» **Required work**
Scan the material below for lines with the string "magnifier". State how many there are and nothing else.

****************************************

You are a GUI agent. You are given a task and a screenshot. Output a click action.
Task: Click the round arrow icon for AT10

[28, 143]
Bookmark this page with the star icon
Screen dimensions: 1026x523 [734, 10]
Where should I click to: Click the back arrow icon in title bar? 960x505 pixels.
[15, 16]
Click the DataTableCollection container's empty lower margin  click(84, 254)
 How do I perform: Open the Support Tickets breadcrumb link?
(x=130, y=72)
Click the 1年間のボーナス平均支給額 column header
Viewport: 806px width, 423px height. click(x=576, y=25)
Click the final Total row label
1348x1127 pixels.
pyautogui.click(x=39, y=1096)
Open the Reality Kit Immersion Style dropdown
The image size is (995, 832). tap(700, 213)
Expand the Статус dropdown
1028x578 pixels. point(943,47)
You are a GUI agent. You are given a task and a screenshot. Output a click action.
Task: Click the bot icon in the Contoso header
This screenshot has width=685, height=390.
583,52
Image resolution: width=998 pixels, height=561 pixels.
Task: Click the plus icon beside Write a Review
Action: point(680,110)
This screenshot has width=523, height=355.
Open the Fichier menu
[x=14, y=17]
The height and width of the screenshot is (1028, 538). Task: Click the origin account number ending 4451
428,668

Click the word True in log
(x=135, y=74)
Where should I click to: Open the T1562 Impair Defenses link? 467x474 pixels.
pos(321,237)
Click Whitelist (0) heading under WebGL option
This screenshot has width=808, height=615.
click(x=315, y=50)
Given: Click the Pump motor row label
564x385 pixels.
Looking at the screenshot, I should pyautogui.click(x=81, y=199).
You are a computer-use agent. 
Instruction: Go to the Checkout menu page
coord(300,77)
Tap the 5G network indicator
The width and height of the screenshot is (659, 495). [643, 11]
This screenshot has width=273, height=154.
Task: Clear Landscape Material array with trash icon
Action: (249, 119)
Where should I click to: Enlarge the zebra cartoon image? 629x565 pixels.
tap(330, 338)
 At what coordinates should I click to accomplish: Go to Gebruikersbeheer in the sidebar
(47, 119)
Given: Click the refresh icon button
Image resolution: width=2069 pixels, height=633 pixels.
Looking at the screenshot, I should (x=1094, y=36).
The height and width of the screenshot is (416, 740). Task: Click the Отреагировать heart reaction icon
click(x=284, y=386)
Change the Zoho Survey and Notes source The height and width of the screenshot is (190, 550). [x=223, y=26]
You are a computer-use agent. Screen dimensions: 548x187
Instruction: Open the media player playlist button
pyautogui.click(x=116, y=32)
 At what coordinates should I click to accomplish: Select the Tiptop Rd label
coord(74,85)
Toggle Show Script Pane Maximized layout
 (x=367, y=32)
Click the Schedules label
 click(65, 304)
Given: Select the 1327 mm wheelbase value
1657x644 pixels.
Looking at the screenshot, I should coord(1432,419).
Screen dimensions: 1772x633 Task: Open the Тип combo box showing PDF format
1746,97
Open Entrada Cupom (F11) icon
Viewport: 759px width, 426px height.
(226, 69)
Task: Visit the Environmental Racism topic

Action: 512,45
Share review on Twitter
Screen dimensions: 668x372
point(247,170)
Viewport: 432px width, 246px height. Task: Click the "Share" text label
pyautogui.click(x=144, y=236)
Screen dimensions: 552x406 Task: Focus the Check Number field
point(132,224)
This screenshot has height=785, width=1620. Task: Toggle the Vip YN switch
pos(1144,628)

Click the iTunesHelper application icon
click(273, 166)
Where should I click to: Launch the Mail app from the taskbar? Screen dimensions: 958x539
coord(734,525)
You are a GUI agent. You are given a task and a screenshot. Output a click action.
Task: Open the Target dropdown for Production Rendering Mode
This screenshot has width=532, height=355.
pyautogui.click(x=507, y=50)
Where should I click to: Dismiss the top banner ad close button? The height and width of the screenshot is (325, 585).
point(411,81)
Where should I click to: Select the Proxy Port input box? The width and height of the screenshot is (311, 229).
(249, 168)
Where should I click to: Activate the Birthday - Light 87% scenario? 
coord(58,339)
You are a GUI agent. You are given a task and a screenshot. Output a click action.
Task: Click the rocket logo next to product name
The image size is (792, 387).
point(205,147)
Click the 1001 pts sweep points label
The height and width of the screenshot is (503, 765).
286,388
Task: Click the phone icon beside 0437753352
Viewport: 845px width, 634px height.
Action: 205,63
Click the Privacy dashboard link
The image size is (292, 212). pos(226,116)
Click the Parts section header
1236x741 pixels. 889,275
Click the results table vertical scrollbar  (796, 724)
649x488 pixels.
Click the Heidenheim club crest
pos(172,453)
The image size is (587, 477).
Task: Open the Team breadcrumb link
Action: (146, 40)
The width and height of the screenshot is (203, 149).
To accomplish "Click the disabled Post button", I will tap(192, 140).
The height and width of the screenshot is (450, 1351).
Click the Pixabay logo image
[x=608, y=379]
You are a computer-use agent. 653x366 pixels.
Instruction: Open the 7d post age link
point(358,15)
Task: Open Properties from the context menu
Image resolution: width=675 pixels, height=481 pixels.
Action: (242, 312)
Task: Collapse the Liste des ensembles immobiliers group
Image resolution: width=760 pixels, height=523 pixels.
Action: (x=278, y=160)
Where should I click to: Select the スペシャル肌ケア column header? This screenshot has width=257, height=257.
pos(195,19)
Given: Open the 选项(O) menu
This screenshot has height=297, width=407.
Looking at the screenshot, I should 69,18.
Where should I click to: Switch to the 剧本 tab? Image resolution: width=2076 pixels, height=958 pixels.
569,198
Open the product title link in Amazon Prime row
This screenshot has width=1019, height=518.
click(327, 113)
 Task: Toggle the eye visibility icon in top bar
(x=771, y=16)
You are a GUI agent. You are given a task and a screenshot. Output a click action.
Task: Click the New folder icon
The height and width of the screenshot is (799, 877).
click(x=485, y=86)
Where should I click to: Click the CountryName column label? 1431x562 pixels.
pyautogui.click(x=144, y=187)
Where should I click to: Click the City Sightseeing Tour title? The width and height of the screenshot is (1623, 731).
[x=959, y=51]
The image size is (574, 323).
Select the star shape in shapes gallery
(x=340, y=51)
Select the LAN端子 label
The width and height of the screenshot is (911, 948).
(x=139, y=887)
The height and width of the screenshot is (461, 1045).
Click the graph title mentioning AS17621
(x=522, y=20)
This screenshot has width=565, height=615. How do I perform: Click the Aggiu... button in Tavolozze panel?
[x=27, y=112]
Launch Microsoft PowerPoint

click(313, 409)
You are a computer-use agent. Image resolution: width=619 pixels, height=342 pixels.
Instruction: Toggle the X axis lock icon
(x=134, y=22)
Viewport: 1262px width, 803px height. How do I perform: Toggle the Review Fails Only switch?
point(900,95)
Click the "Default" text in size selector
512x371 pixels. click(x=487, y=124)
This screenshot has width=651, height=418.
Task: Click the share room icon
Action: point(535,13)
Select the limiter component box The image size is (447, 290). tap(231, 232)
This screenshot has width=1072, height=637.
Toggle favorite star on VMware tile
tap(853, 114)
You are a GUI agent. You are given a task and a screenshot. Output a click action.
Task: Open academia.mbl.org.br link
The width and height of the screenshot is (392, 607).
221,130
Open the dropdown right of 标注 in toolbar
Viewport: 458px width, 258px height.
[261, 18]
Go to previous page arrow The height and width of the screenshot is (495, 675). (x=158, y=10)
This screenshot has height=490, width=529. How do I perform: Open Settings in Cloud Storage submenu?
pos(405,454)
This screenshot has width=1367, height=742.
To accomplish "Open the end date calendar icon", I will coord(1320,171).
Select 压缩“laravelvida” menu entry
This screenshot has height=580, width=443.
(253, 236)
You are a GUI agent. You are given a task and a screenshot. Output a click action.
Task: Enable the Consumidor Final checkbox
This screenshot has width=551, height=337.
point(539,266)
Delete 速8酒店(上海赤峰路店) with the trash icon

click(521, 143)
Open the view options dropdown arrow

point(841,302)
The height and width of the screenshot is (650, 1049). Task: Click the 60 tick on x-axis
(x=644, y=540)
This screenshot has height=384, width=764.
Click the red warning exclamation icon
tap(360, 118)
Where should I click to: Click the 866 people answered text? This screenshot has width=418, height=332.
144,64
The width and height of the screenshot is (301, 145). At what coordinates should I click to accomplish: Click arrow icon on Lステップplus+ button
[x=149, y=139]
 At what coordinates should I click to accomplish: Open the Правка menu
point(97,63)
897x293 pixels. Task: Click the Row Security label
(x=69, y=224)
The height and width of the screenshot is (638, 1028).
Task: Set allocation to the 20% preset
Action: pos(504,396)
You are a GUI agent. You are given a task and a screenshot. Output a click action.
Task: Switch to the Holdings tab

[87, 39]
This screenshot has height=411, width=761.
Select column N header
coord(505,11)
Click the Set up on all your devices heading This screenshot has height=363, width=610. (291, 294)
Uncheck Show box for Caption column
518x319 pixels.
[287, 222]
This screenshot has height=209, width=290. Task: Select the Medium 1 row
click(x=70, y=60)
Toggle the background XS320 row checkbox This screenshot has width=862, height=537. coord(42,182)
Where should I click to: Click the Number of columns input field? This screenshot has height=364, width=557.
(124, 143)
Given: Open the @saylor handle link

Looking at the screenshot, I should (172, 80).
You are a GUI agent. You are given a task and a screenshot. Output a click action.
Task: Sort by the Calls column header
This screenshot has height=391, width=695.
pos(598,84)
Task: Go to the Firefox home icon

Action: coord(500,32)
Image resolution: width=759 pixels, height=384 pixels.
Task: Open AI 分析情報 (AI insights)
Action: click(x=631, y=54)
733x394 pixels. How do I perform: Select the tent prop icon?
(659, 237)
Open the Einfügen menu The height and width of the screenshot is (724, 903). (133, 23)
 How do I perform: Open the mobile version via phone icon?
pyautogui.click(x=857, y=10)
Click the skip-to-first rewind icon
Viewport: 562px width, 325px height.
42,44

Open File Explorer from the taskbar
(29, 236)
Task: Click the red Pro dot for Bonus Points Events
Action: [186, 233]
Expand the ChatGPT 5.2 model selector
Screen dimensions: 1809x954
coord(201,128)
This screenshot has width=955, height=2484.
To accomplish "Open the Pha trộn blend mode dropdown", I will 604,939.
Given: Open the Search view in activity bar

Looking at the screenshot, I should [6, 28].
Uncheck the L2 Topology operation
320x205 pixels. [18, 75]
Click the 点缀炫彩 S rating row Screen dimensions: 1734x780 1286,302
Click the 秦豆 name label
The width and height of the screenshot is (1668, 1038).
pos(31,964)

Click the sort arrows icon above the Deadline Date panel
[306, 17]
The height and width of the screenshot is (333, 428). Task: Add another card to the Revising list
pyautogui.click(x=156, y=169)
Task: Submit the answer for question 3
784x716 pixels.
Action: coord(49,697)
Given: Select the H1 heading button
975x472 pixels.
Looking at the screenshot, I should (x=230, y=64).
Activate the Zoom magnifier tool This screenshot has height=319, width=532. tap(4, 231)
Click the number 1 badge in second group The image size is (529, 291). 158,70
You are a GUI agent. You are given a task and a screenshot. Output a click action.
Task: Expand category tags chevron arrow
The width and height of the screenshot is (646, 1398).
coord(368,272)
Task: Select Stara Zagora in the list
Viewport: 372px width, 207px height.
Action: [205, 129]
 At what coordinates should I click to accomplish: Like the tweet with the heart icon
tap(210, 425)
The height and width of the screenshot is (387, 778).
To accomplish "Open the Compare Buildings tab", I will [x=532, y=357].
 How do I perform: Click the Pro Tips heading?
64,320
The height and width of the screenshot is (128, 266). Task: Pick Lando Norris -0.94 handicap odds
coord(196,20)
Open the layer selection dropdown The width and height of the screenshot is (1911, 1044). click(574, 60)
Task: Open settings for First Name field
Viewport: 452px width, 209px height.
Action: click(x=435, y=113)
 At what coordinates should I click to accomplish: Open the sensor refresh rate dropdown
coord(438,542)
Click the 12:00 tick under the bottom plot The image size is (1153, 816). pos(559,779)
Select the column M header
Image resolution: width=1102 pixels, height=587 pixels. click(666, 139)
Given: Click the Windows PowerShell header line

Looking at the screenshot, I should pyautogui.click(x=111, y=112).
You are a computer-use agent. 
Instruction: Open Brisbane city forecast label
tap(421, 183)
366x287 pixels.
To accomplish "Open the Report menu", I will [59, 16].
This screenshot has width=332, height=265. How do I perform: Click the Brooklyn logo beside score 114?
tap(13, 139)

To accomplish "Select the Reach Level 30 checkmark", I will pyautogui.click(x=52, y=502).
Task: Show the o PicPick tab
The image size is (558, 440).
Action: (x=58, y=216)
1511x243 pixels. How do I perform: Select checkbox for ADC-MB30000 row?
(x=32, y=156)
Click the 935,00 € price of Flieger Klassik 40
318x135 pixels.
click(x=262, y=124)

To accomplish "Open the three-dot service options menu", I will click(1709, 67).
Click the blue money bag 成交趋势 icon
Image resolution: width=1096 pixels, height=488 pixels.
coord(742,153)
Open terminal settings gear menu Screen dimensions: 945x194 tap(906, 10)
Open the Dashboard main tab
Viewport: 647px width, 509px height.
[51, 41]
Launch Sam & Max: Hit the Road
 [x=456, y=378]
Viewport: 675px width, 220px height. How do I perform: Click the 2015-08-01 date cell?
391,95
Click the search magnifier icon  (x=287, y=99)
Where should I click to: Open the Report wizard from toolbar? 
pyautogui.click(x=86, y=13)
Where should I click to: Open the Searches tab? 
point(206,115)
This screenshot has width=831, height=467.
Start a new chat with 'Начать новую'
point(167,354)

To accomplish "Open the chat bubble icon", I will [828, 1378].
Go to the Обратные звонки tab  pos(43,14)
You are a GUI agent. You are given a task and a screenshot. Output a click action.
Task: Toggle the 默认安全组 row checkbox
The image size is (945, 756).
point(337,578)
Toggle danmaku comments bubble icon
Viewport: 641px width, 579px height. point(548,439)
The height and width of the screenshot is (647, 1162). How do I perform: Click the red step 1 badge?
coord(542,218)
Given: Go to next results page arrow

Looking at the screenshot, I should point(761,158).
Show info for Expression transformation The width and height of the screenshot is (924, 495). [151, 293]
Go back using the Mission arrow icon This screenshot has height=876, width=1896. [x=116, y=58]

****************************************

» **Expected answer**
2